* [Exercise brief]: Give all of the data again exactly as written, omitting every image.

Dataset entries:
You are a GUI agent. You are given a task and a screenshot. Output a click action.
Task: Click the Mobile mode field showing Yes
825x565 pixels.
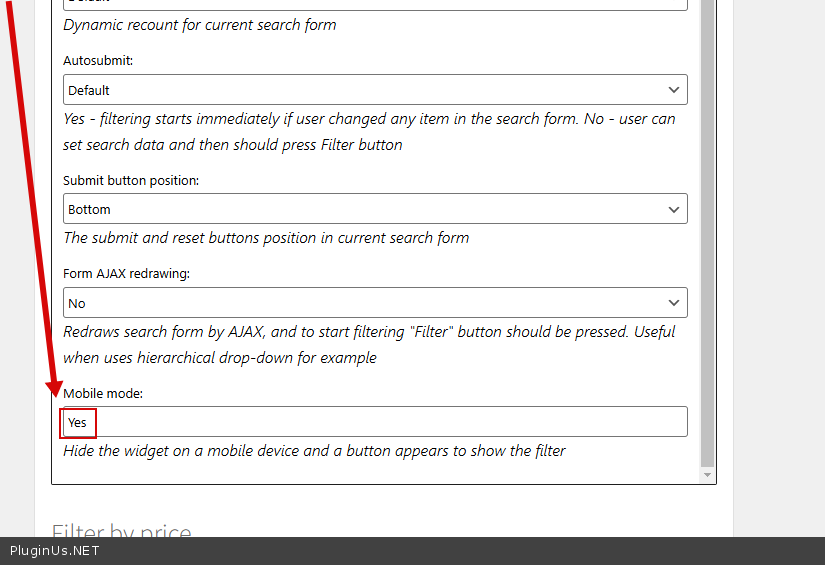click(x=375, y=422)
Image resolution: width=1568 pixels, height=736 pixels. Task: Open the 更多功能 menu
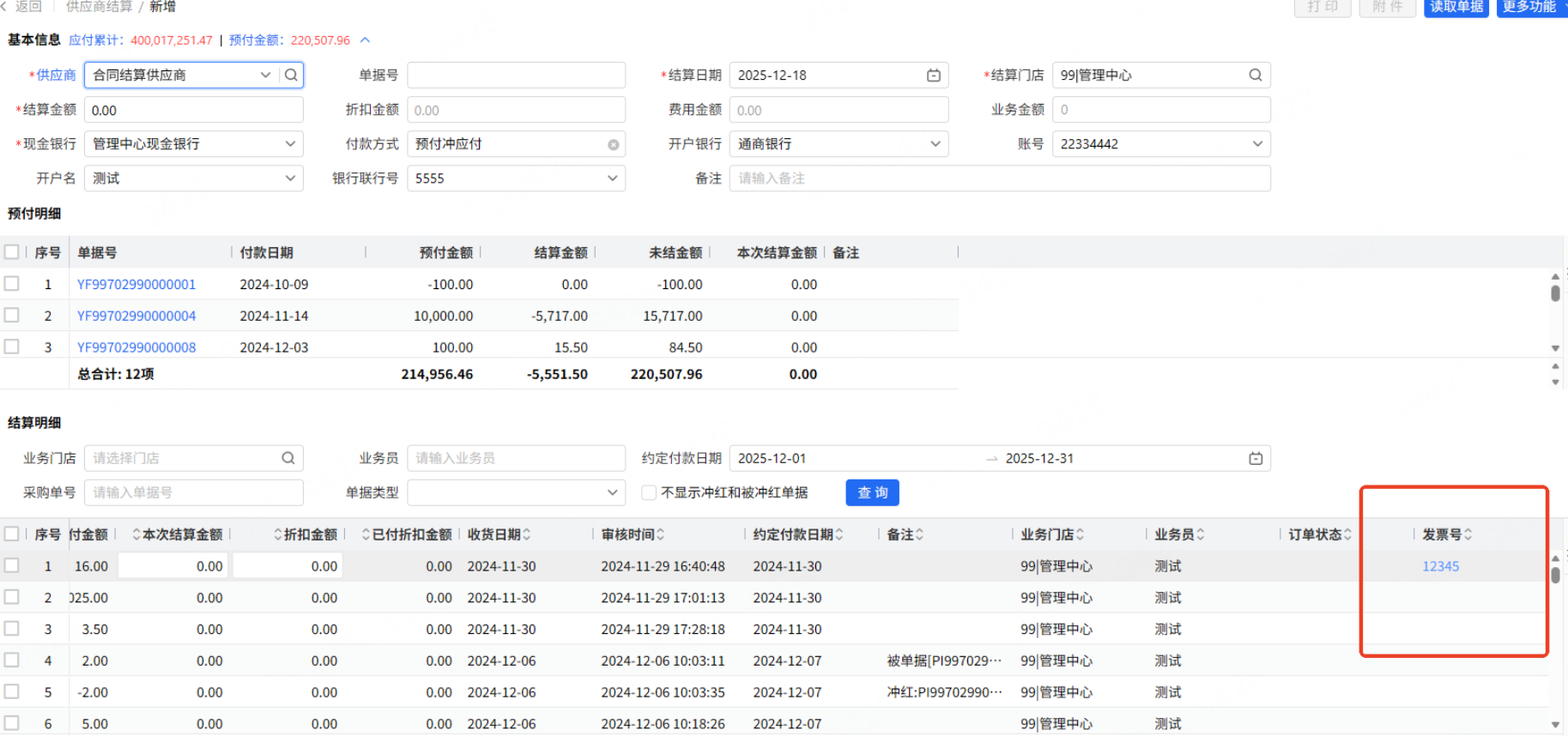pos(1529,7)
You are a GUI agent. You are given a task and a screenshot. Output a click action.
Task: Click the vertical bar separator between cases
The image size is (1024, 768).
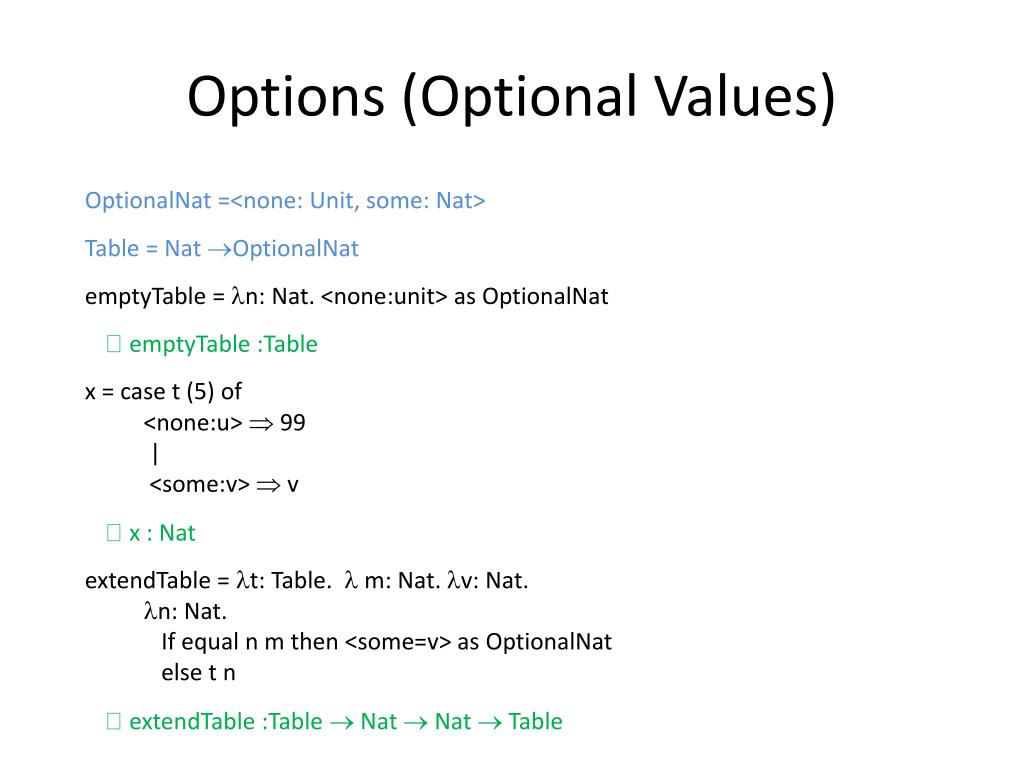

* [The answer]:
You are a GUI agent. You are given a task and a screenshot. Output a click action.
Task: Click the Mobile mode field showing Yes
825x565 pixels.
click(x=375, y=422)
Image resolution: width=1568 pixels, height=736 pixels. Task: Open the 更多功能 menu
pos(1529,7)
You are a GUI agent. You are given a task and a screenshot. Output a click action.
Task: Click the vertical bar separator between cases
The image size is (1024, 768).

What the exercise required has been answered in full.